Span requested from the data below: the line with "Image resolution: width=728" through the line with "Select the 可见 header label", both included. Give only these lines again, exactly, and leave every picture out.

### Records shown ###

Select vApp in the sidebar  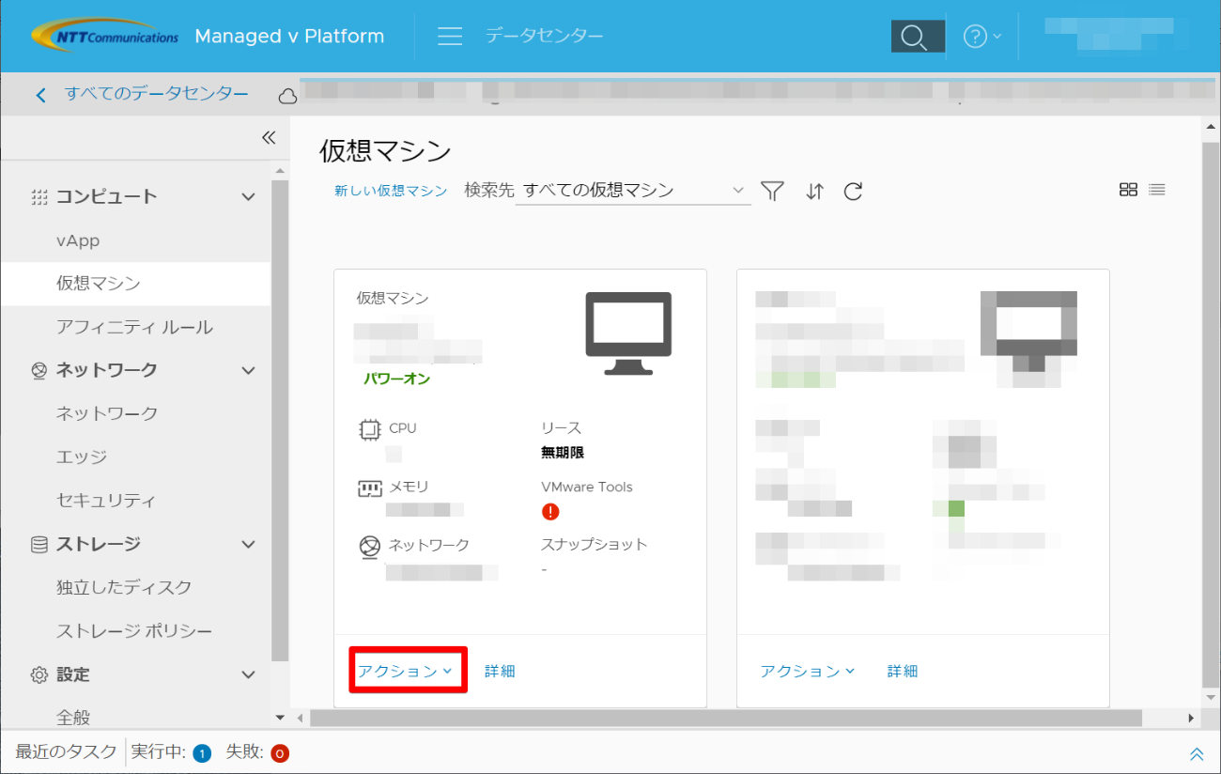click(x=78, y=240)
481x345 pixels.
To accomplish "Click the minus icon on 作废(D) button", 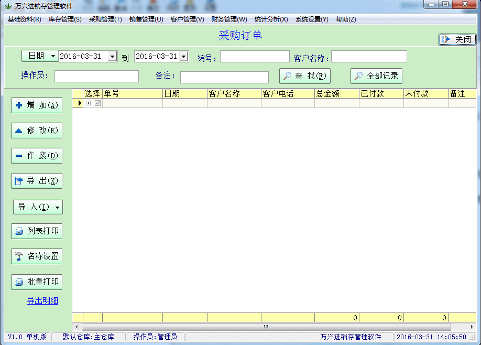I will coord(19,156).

###
### Records shown ###

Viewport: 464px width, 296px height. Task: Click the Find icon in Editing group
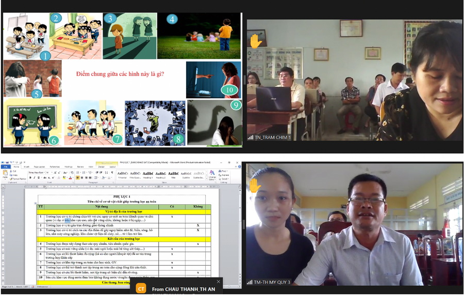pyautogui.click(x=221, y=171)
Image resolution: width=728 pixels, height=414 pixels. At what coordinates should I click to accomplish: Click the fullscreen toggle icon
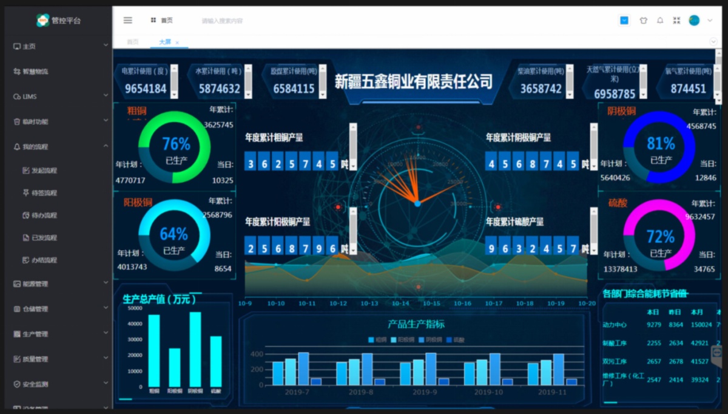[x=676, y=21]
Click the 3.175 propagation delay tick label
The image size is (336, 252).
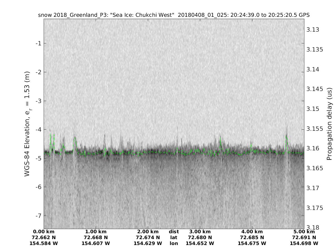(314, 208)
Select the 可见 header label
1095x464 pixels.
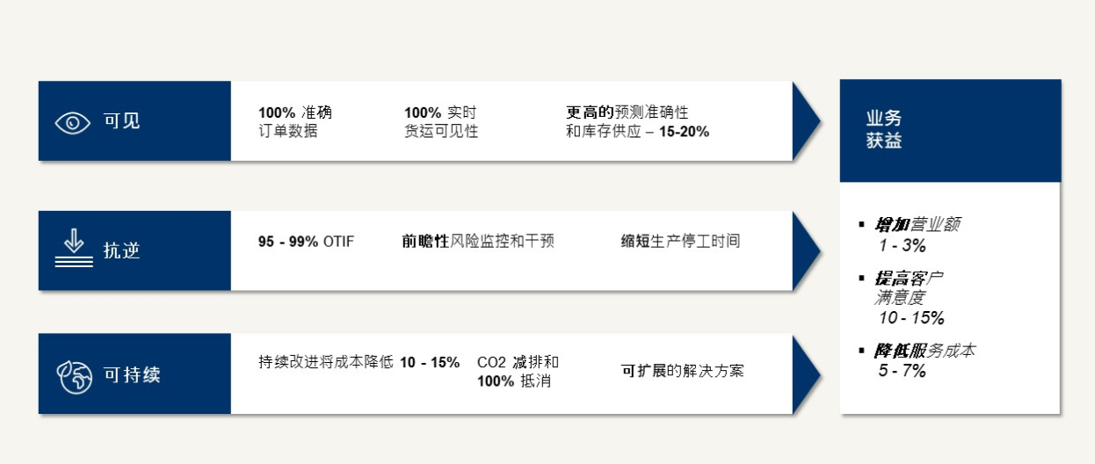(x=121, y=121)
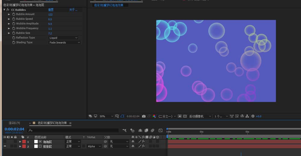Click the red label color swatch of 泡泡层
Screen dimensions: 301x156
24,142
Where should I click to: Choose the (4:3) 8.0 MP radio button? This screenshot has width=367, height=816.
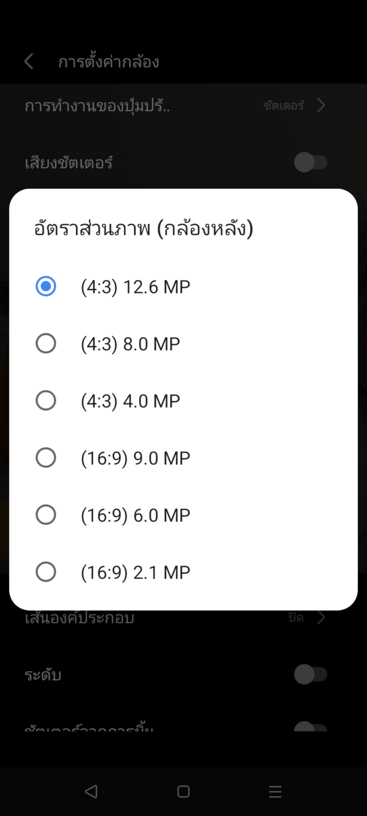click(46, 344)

###

_Expected answer_:
Image resolution: width=728 pixels, height=414 pixels. At what coordinates should I click to accomplish: Click the fullscreen toggle icon
[x=676, y=21]
Click the 3.175 propagation delay tick label
The image size is (336, 252).
(314, 208)
Select the 可见 header label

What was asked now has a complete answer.